Rohan laughed, unfazed by Henri’s threat. “You will be dead before they can thrust.” He moved toward his retreating brother. “Release the maid.”

“Release her, second son!” the crone cackled. “If you do not, your head will grace my pike.”

Rohan watched the cowardly reeve skulk to the edge of the clearing.

It took the words of the witch finally to get to Henri. Wildly, he looked around. Rohan’s men had two arrows notched in each of their bows, aimed directly at his head.

“You are doomed, brother. Release the maid,” Rohan softly said, moving closer.

Henri smiled, his eyes clear. Then, in a swift move, he ripped Isabel’s dress down the middle, exposing her naked breasts. “The hag’s prophecy will die here and now!” He pushed Isabel’s back with his knee, forcing her to arch toward Rohan. When Isabel tried to shield herself, Henri slapped her hands away and pressed his sword harder into the white flesh of her throat. Rohan roared and moved toward his brother. When Henri grabbed a breast and rubbed a nipple between his thumb and forefinger, Rohan saw red.

“She is quite the prize, brother. Much sweeter then Eleanor. Did you know this lady’s betrothed is willing to pay for her?”

“Release her,” Rohan ground out.

“I will, but first, brother, I will take from you what you stole from me.”

As he moved to push Isabel back into the thick forest, he was suddenly hurled high up into the air.

Rohan and his men stood wide-eyed, their jaws agape. Henri hung by his right foot, swaying back and forth and upside down from a thick rope attached to a high limb of a sturdy oak. His screams of frustration echoed throughout the forest. The crone laughed so hard she coughed. Henri’s men swarmed below him, looking up, not sure how to free their lord.
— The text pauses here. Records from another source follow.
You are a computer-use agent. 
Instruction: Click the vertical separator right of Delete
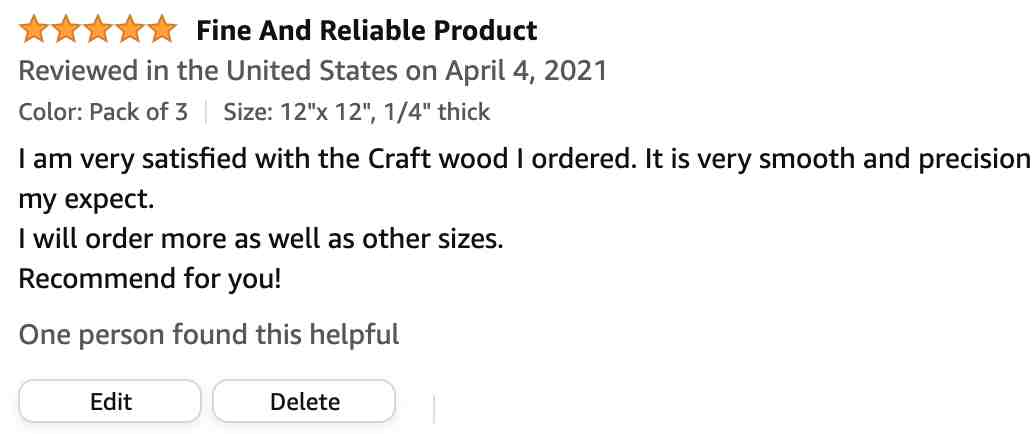(434, 409)
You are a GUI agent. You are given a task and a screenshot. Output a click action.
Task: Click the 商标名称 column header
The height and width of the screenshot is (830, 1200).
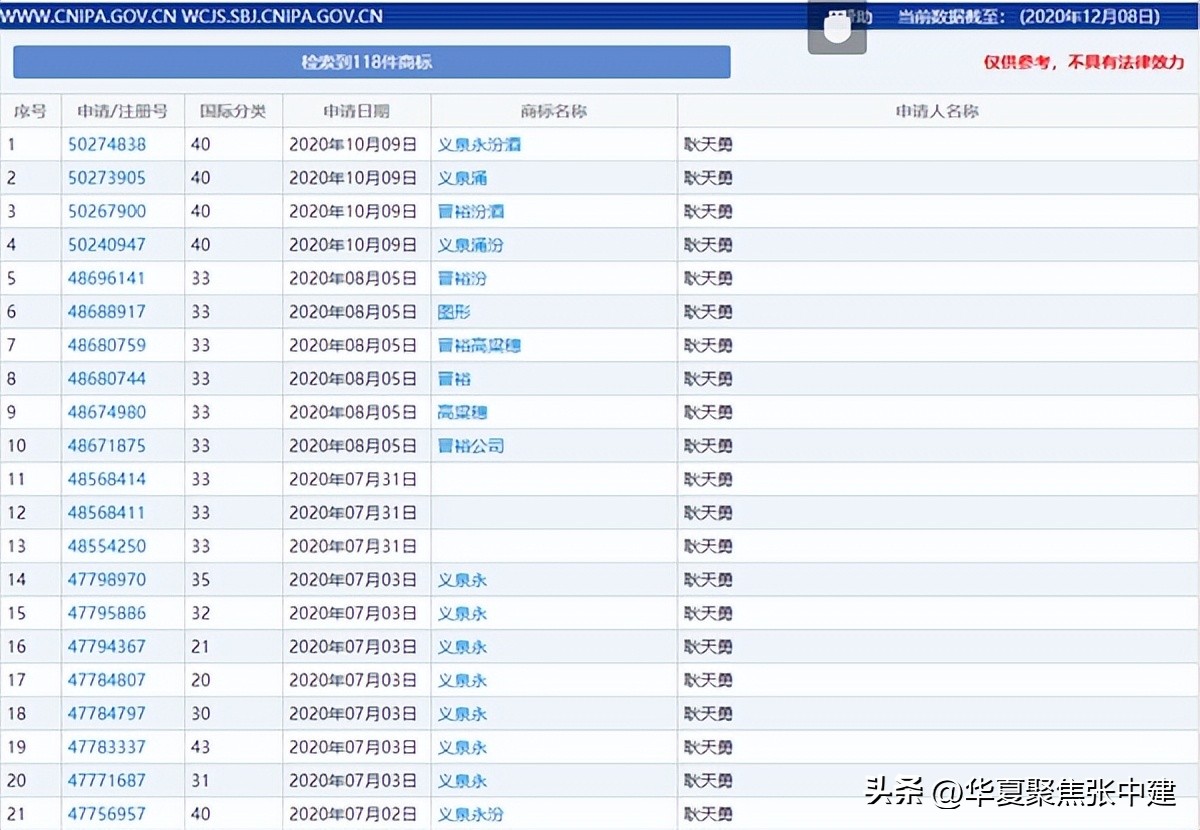click(x=552, y=111)
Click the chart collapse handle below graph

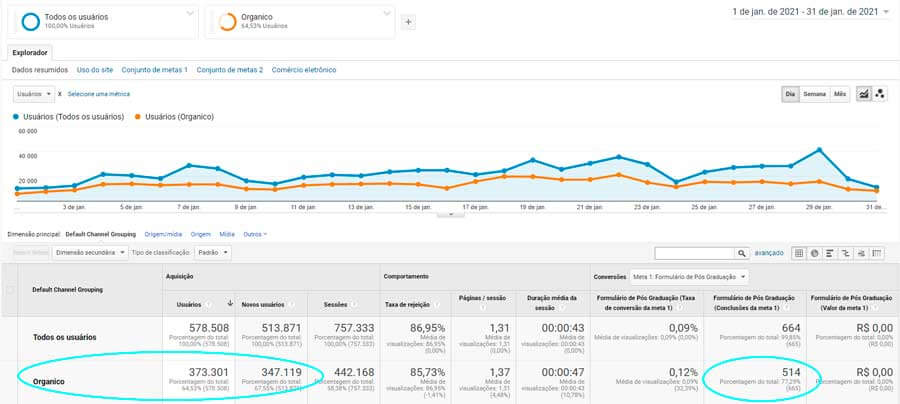pos(451,213)
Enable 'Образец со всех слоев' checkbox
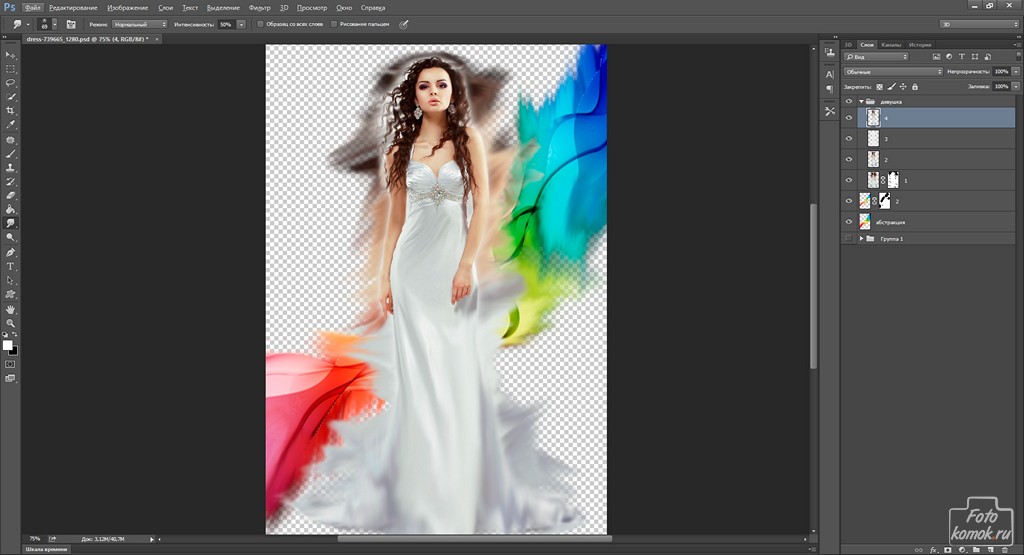 pyautogui.click(x=261, y=23)
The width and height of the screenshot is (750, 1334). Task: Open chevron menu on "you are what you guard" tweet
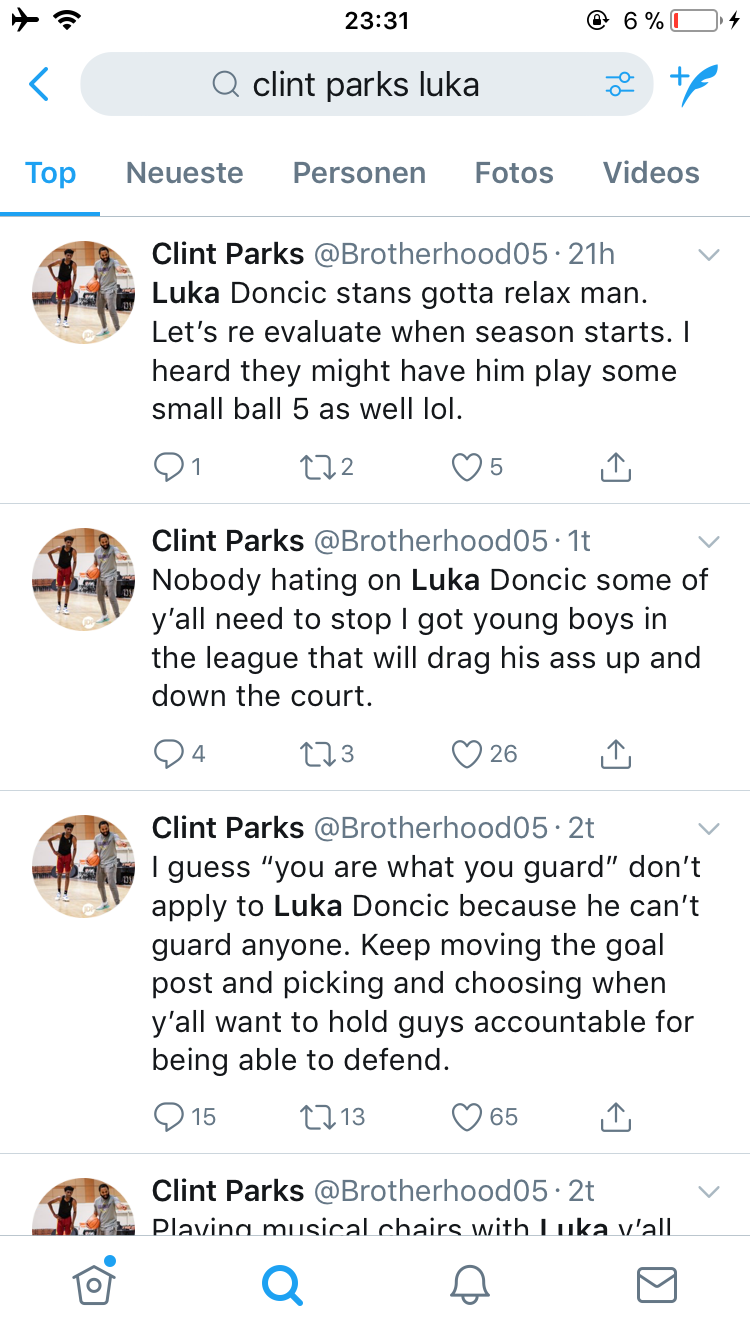pyautogui.click(x=709, y=829)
With all eyes on de Monfort’s dilemma, Isabel darted to Rohan but was grabbed by the reeve, who had kept his focus solely on the maid and had grabbed Henri’s sword from where it fell on the ground. As Henri had done before him, the reeve pressed the blade to Isabel’s throat.

Though he stood fast, the man’s eyes implored Rohan for understanding. He would get none. “Forgive me, Sir Rohan, but my loyalty lies with my lord first, and he insists I bring his lady to him at all costs.”

Rohan strode toward him, his body heated and taut. He saw nothing but the shaking pale hand of the Saxon and the blade at Isabel’s throat. The vision of her flesh slit and her life’s blood slowly oozing from her clouded his sight with rage but more than that, a gut-twisting sorrow. He would go to hell first before he allowed Isabel to be taken from him.

“Forgive me, Saxon, but my loyalties are to the lady!” Before the Saxon knew what he was about, Rohan grabbed Isabel with one hand and plunged his sword deep into the man’s gut with the other.

Isabel screamed.

The crone laughed in self-satisfied glee. “’Tis as I foretold!”

Twenty-one

R
ohan jerked his surcoat off and placed it over Isabel’s head. She shivered from the cold but more from the shock of all that had just unfolded. Numbness kept her from going completely hysterical.

Wilma moved toward Henri, who had quieted from his humiliating upside-down position on the rope. Instinctively, Isabel knew he realized that his life was in his brother’s hands. When Wilma pulled a short knife from the inside of her garment, Rohan stepped between her and his blackhearted brother.

“Nay, Lady Wilma. My brother will not die by your hand today.”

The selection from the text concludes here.